You are viewing a plain text version of this content. The canonical link for it is here.
Posted to issues@spark.apache.org by "Deng An (Jira)" <ji...@apache.org> on 2022/12/12 03:30:00 UTC

[jira] [Updated] (SPARK-41483) MetricsSystem report takes too much time, which may lead to spark application failed on yarn.

     [ https://issues.apache.org/jira/browse/SPARK-41483?page=com.atlassian.jira.plugin.system.issuetabpanels:all-tabpanel ]

Deng An updated SPARK-41483:
----------------------------
    Description: 
My issue is similar to: SPARK-31625( [https://github.com/apache/spark/pull/28435).]

In the scenario where the shutdown hook does not run (e.g., timeouts, etc.), the application is not unregistered, resulting in YARN RM resubmitting the application even if it succeeded.
{code:java}
22/12/08 09:28:06 INFO ApplicationMaster: Final app status: SUCCEEDED, exitCode: 0
22/12/08 09:28:06 INFO SparkContext :Invoking stop() from shut down hook 
22/12/08 09:28:06 INFO SparkContext :SparklJI : Stopped Spark web UI at xxx
22/12/08 09:28:16 WARN ShutdownHookManager: ShutdownHook '$anon$2' timeout, java.util.concurrent.TimeoutException java.util.concurrent.TimeoutException     at java.util.concurrent.FutureTask.get(FutureTask.java:205)     at org.apache.hadoop.util.ShutdownHookManager$1.run(ShutdownHookManager.java:67) 22/12/08 09:28:26 WARN ShutdownHookManager: ShutdownHook 'ClientFinalizer' timeout, java.util.concurrent.TimeoutException java.util.concurrent.TimeoutException     at java.util.concurrent.FutureTask.get(FutureTask.java:205)     at org.apache.hadoop.util.ShutdownHookManager$1.run(ShutdownHookManager.java:67) 22/12/08 09:28:36 ERROR ShutdownHookManager: ShutdownHookManger shutdown forcefully. {code}
From the log, it seems that the shutdown hook of SparkContext is hang after the UI is closed.
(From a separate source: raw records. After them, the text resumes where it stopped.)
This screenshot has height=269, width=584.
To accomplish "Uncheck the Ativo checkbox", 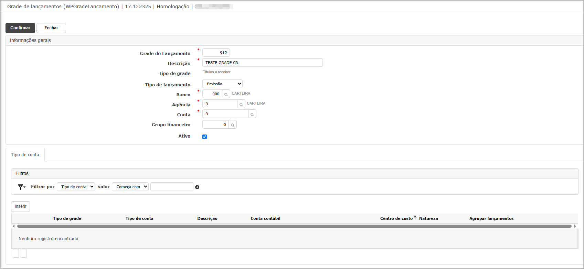I will (205, 137).
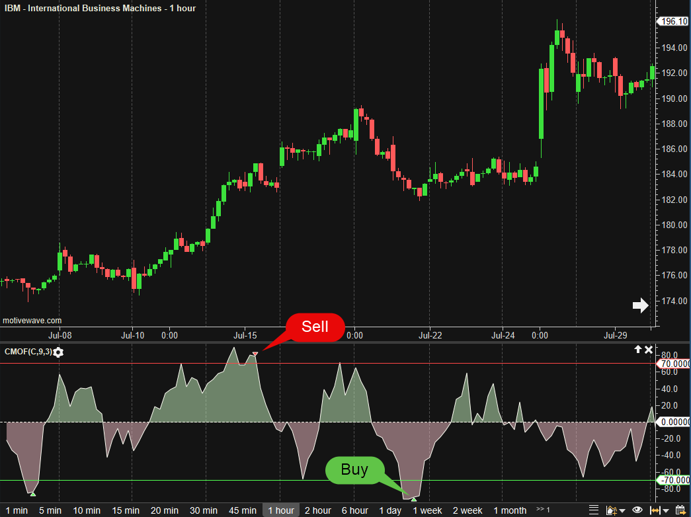Choose the 1 week timeframe
The image size is (691, 517).
click(427, 510)
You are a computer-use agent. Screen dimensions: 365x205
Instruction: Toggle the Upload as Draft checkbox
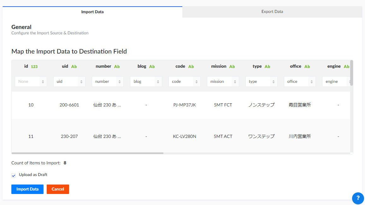tap(14, 175)
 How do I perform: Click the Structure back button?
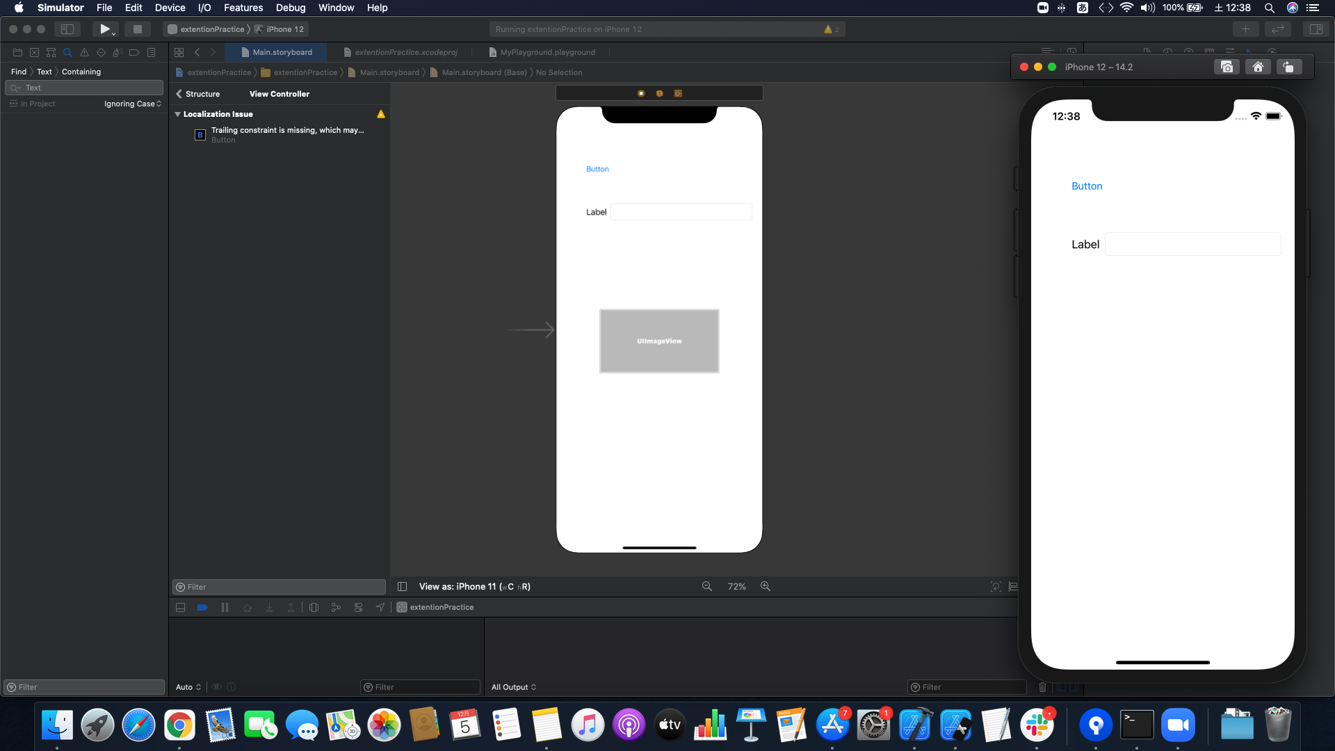197,94
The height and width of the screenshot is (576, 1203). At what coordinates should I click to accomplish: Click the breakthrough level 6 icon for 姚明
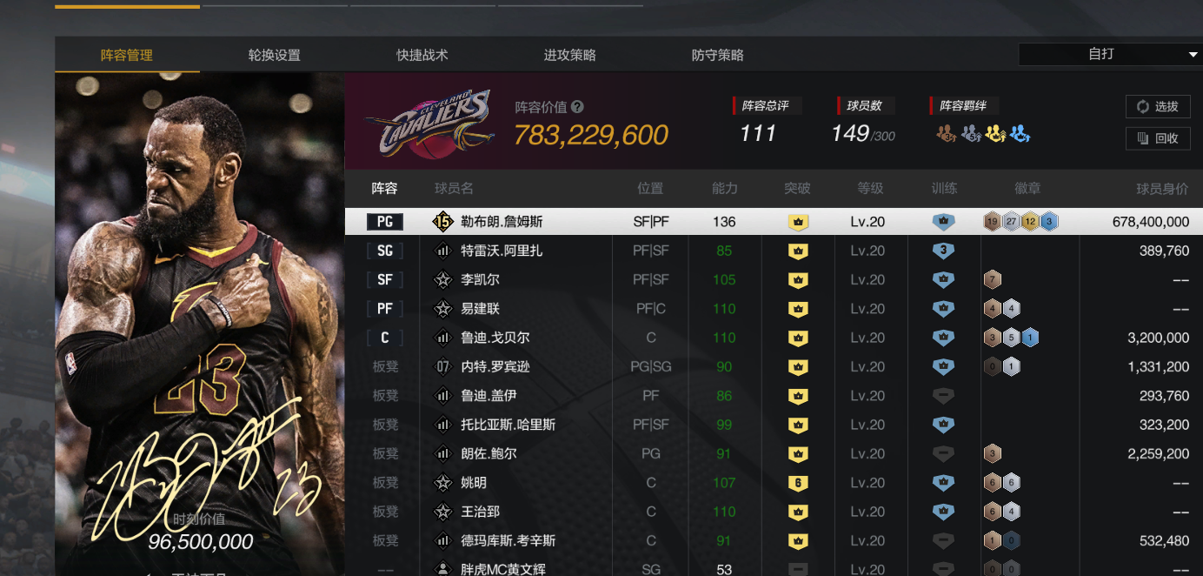click(798, 483)
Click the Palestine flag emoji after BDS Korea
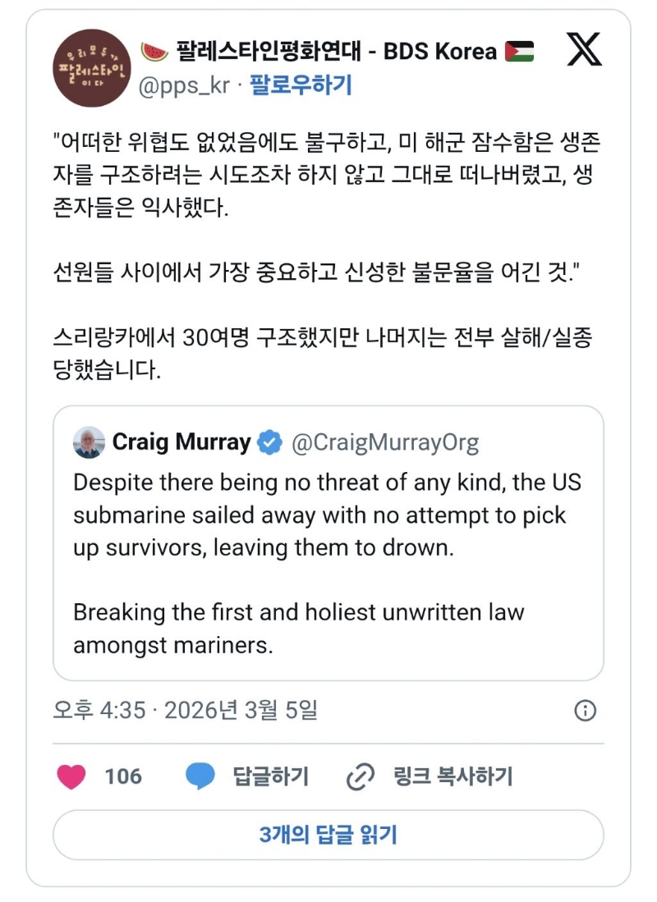The height and width of the screenshot is (902, 657). pos(520,52)
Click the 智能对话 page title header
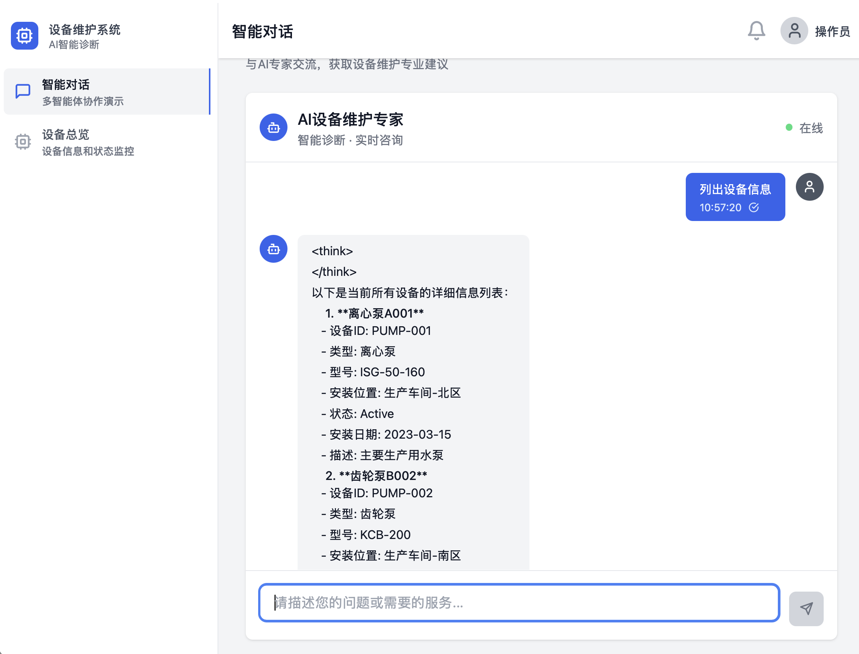Image resolution: width=859 pixels, height=654 pixels. [x=263, y=32]
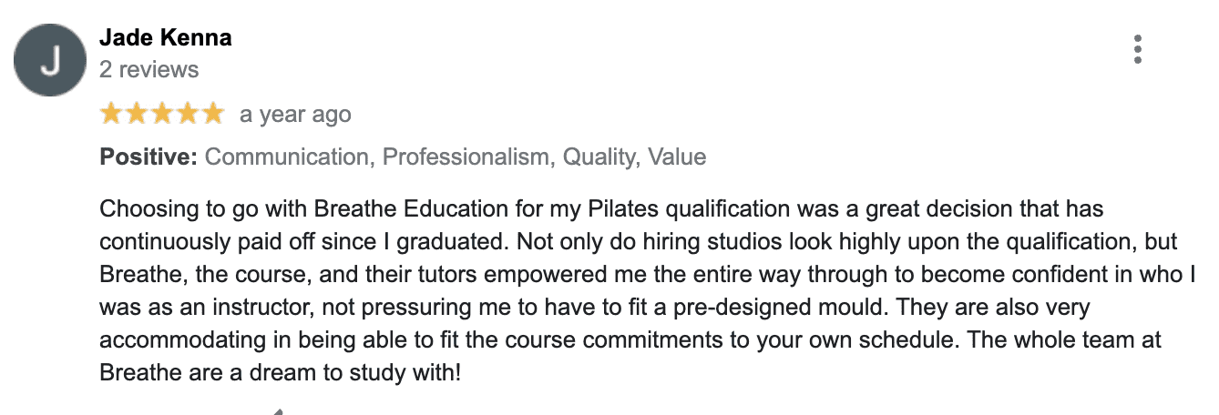
Task: Click the grey "J" profile avatar
Action: pos(52,61)
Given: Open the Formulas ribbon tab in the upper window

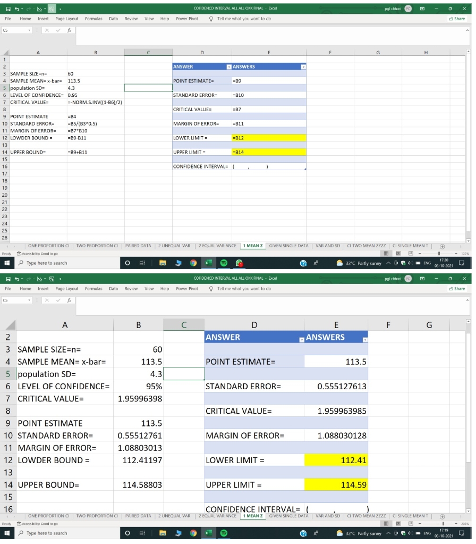Looking at the screenshot, I should point(94,19).
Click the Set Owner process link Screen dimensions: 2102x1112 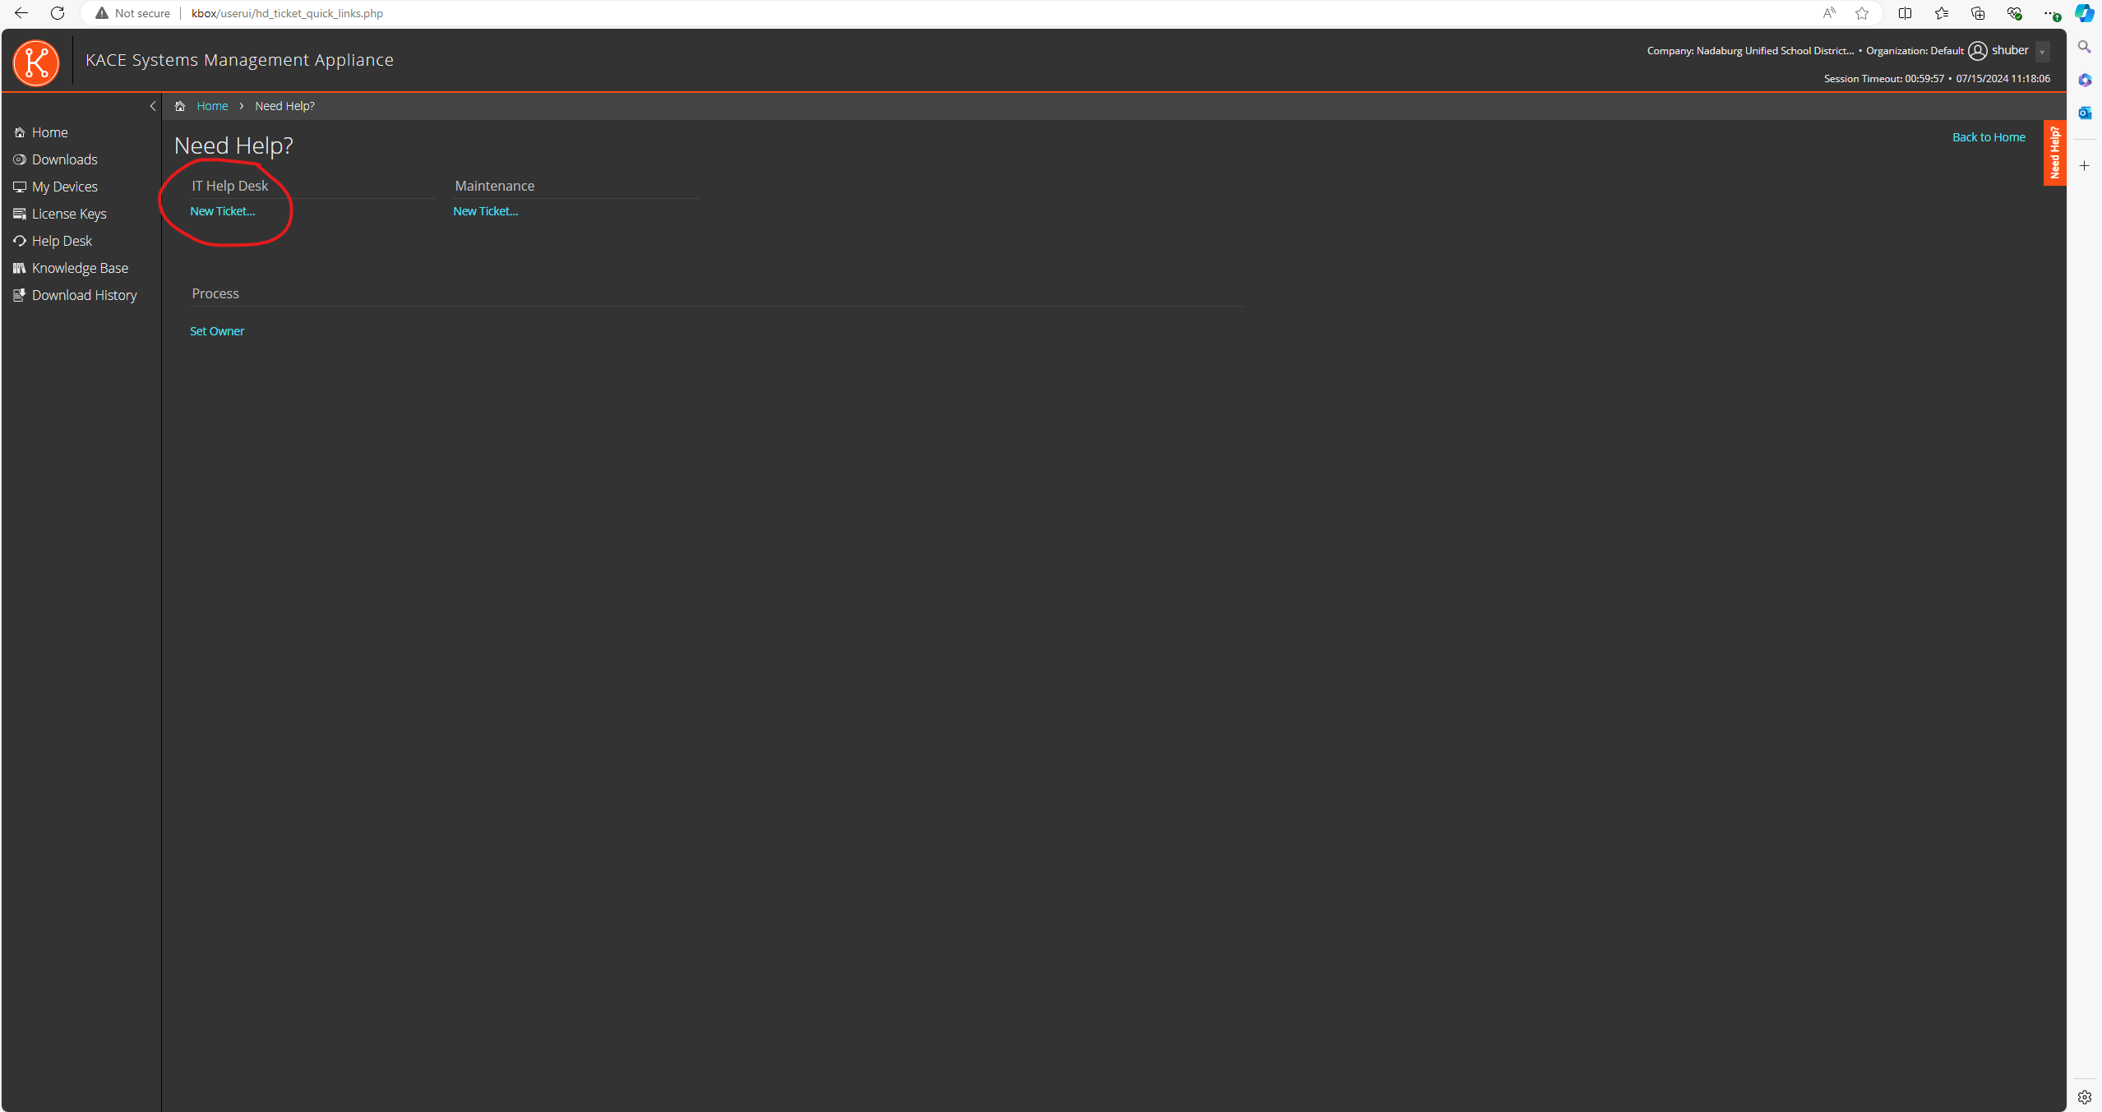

Finally, the hadoop shutdown manager threw a timeout exception and shutdown forcefully.

This eventually led to the Spark Application being marked as FAILED by Yarn, because the unregister in the ApplicationMaster was not executed.

 

From the code of SparkContext # stop(), after closing the web UI, it is metricsSystem # report. However, this method may be blocked for a long time for various reasons (such as network timeout), which is the root cause of the final shutdown hook timeout.

In our scenario, the network is unstable during an abnormal period of time, which causes sinks to take a long time to throw a connection time out exception, which directly causes the SparkContext to fail to stop within 10s.
{code:java}
Utils.tryLogNonFatalError {
  _ui.foreach(_.stop())
}
if (env != null) {
  Utils.tryLogNonFatalError {
    env.metricsSystem.report()
  }
} {code}

  was:
My issue is similar to: SPARK-31625( [https://github.com/apache/spark/pull/28435).]

In the scenario where the shutdown hook does not run (e.g., timeouts, etc.), the application is not unregistered, resulting in YARN RM resubmitting the application even if it succeeded.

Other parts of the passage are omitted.